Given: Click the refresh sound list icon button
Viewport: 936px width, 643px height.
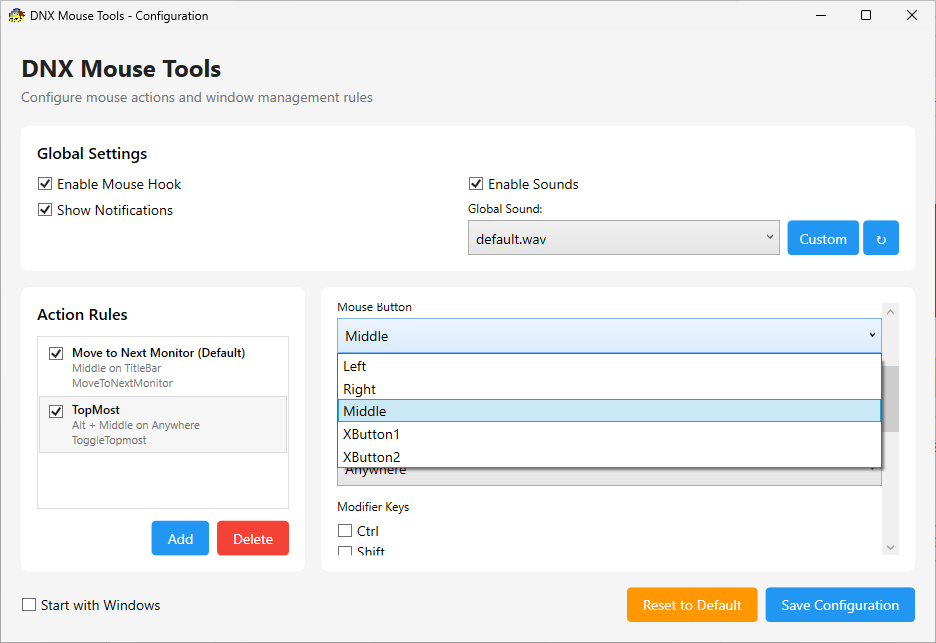Looking at the screenshot, I should (881, 238).
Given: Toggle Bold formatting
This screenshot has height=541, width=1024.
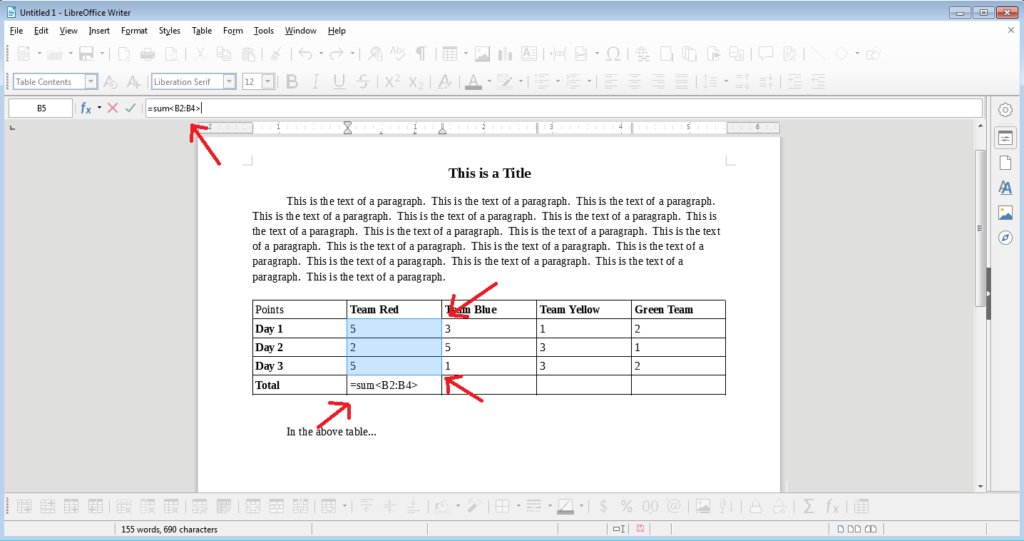Looking at the screenshot, I should click(292, 82).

※

● Problem
Above are the records; copy every line in them that holds the word "Given".

● Written solution
Given: Click the refresh sound list icon button
Given: Toggle Bold formatting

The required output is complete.